[[ Given information open ]]

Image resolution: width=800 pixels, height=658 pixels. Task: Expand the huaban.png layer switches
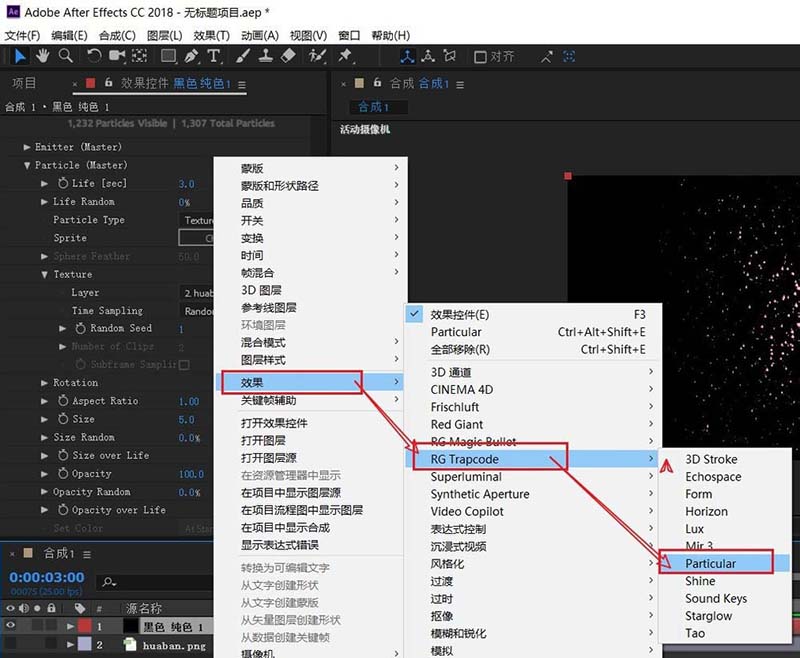point(70,644)
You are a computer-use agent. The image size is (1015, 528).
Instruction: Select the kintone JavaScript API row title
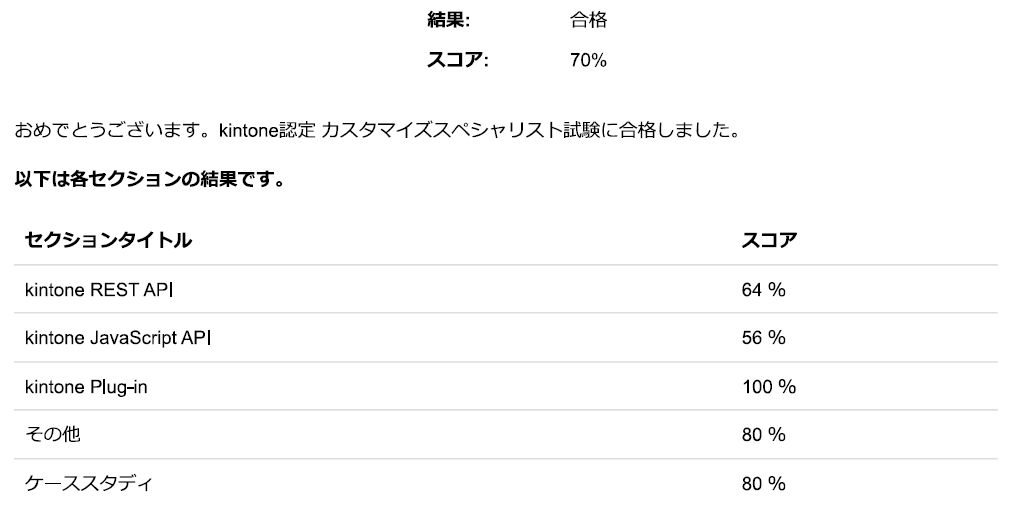point(118,338)
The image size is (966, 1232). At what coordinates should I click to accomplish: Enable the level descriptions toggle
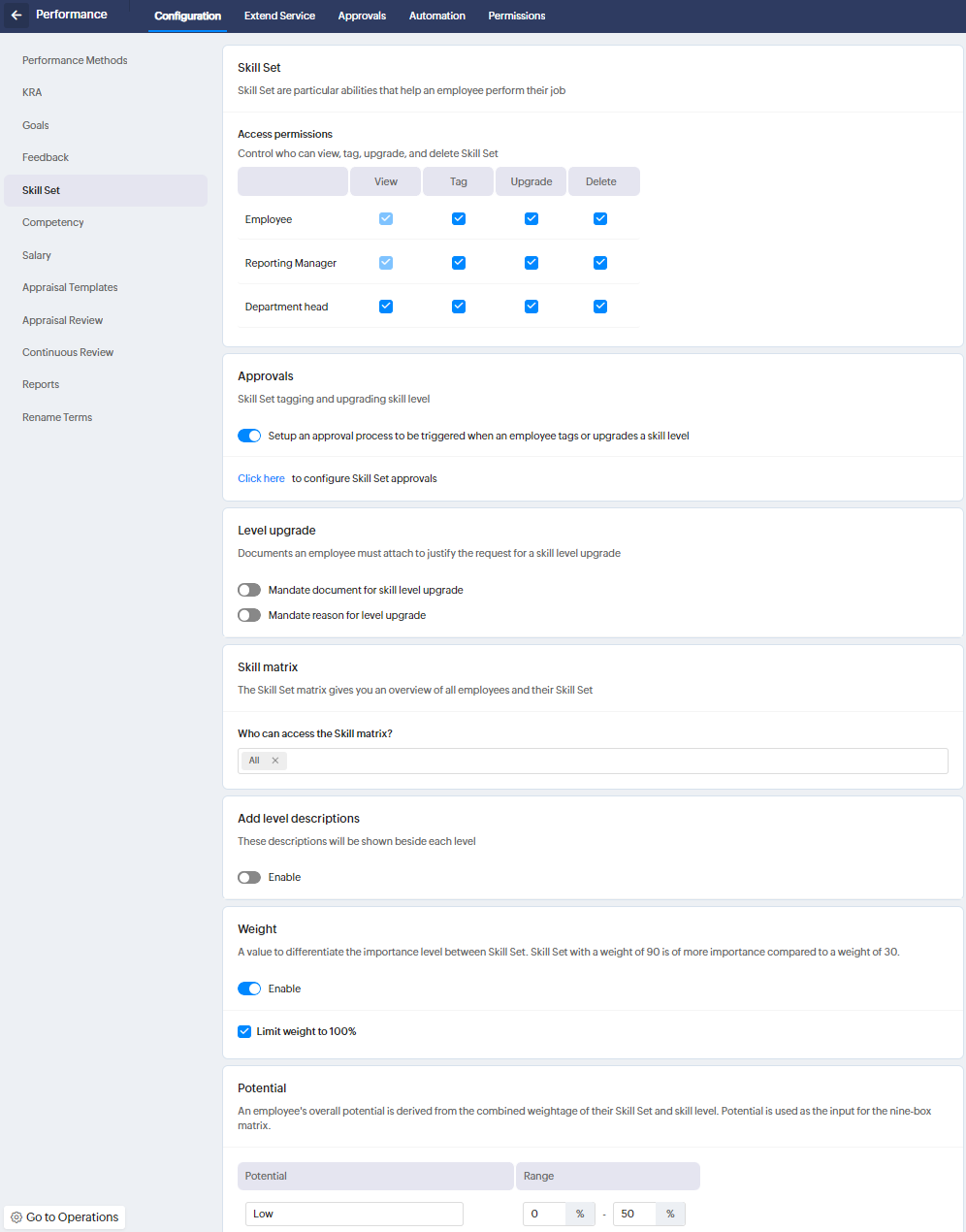(249, 877)
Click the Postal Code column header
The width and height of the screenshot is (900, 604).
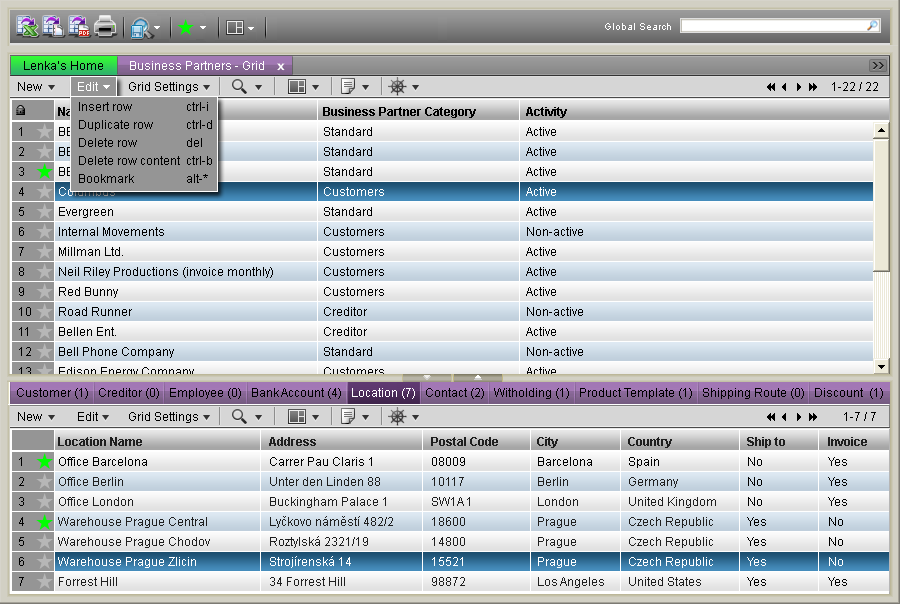[464, 442]
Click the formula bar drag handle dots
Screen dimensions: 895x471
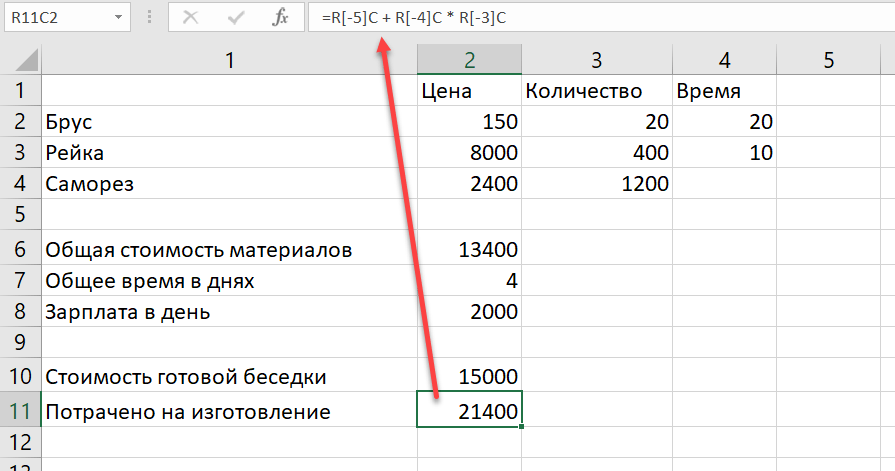click(x=148, y=18)
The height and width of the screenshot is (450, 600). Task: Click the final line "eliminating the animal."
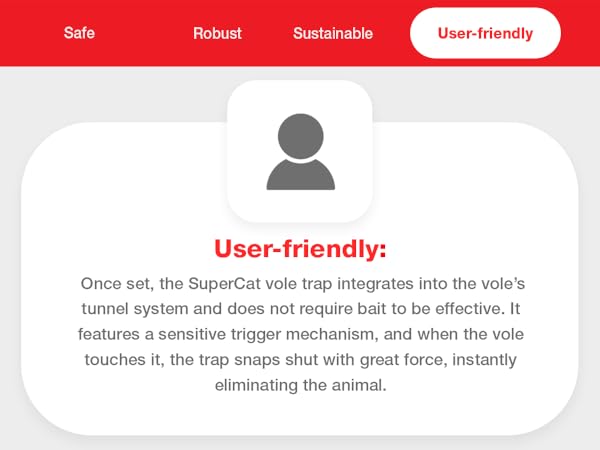[x=301, y=385]
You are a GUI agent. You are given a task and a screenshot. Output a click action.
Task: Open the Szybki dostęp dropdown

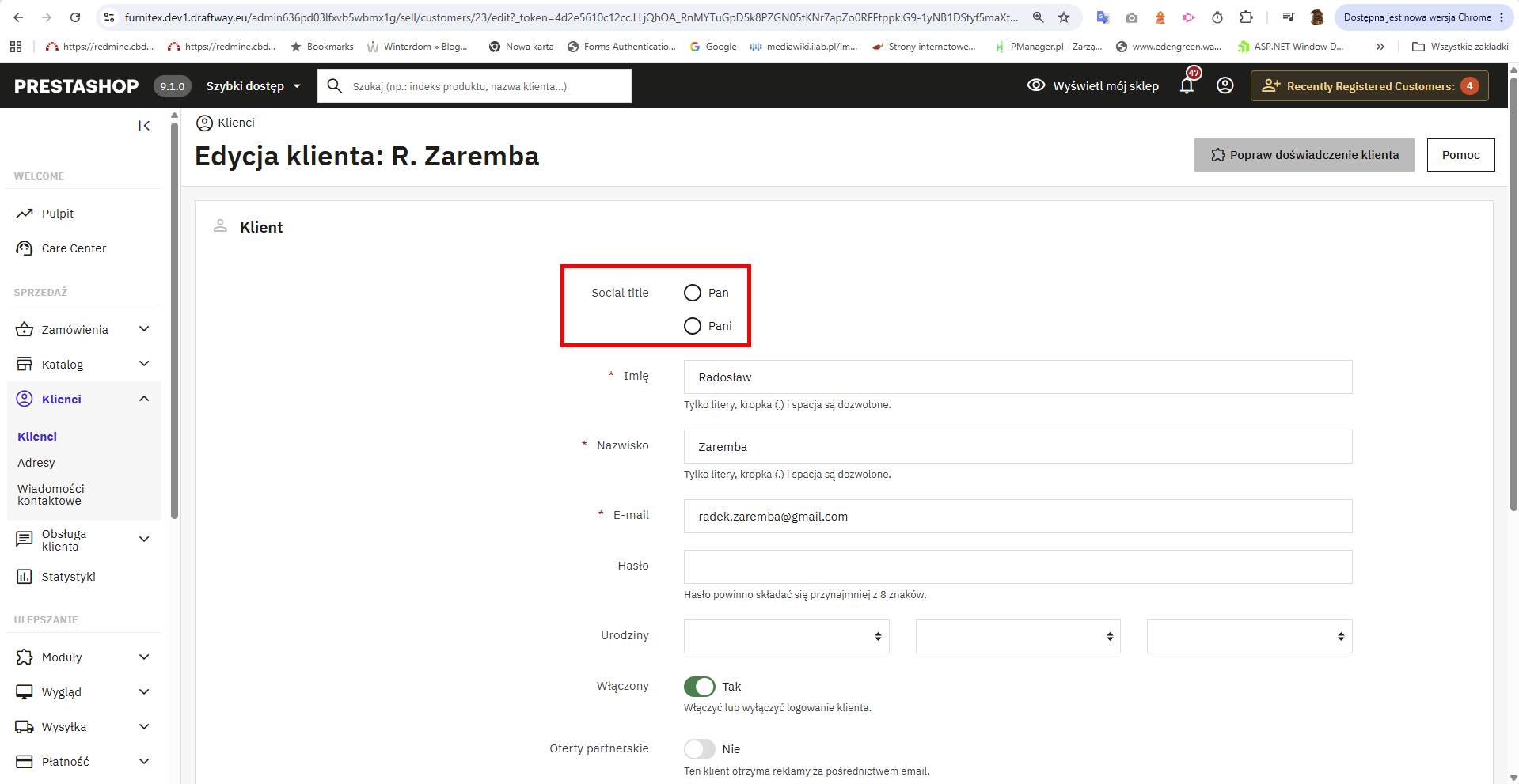click(253, 86)
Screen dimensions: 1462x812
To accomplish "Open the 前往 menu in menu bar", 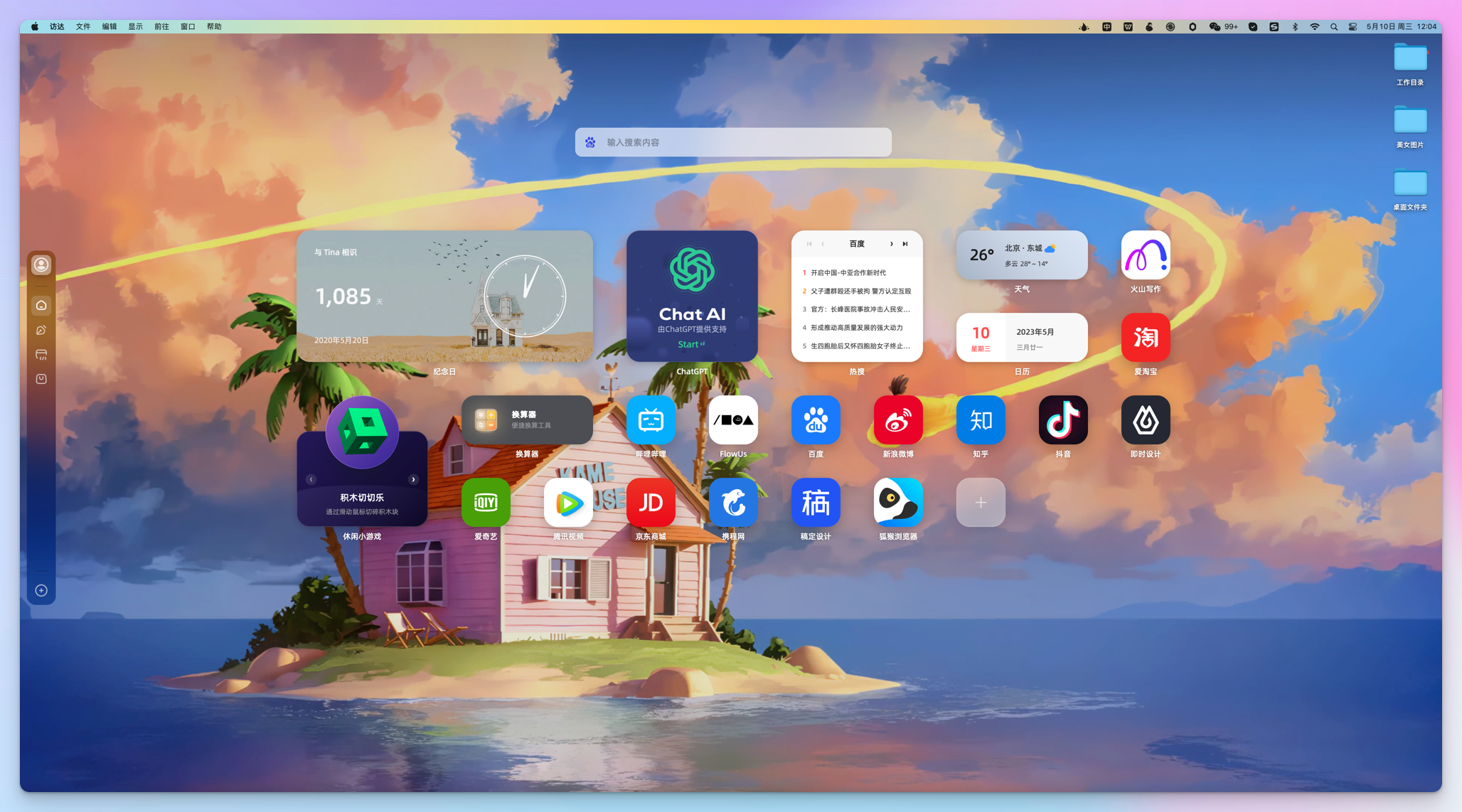I will tap(161, 26).
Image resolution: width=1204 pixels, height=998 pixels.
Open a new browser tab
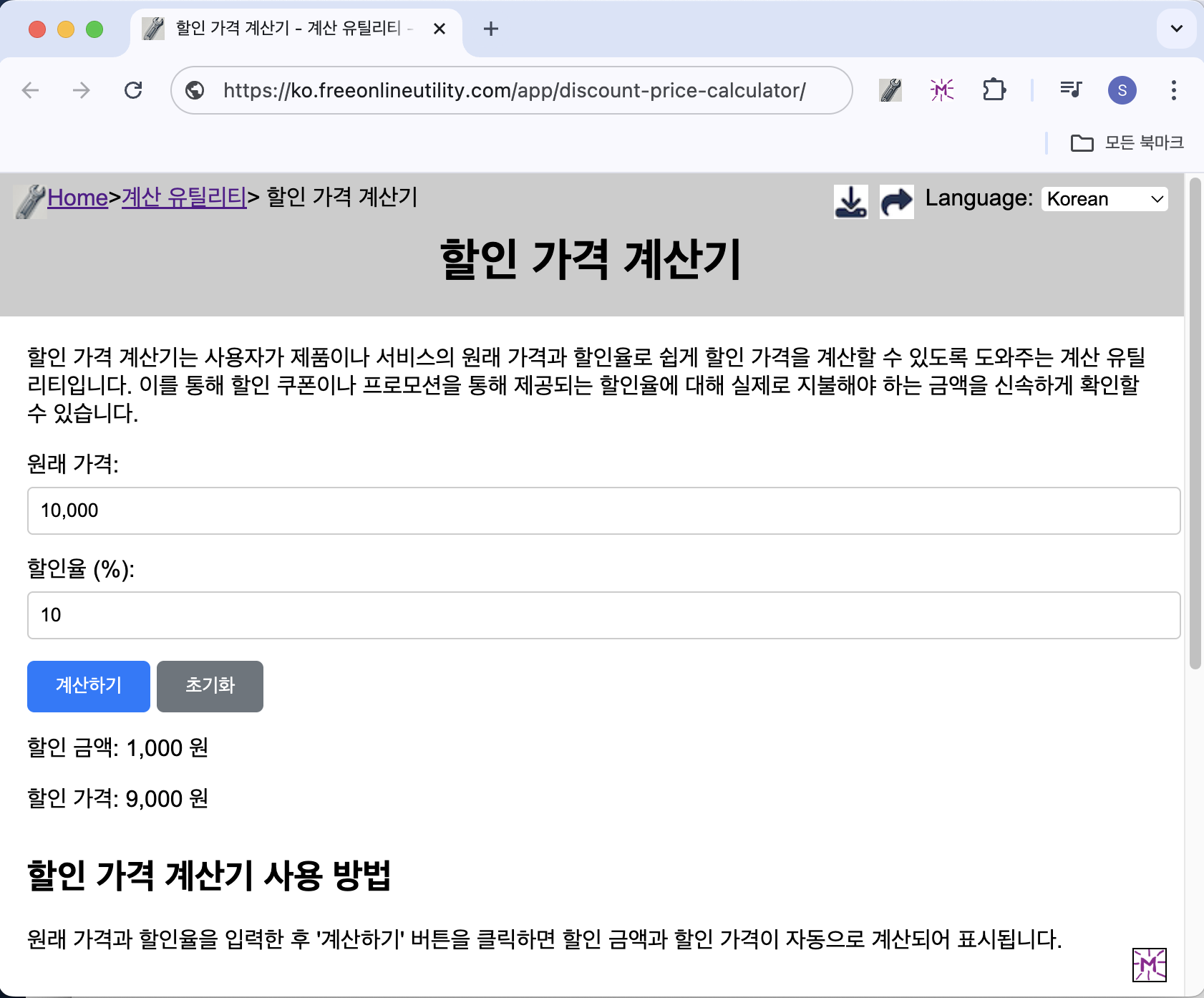[x=490, y=29]
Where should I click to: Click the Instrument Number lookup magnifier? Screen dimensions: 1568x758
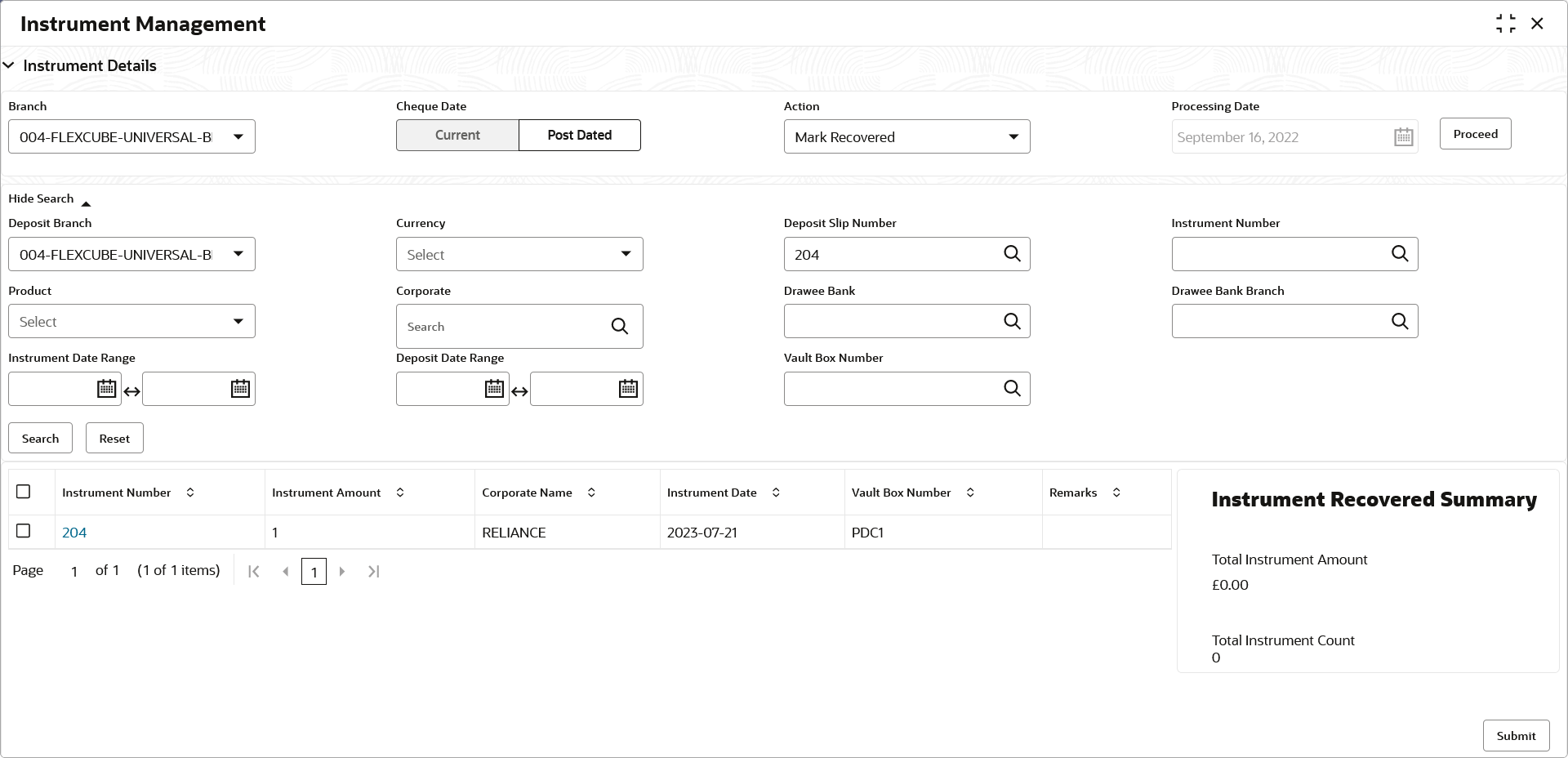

[[ Given information closed ]]

▶ **What the exercise asks**:
Where a line above holds the string "agent", copy that line.

▶ **Result of the exercise**:
You are a computer-use agent. The image size is (1015, 528).
You are a GUI agent. You are given a task and a screenshot. Output a click action.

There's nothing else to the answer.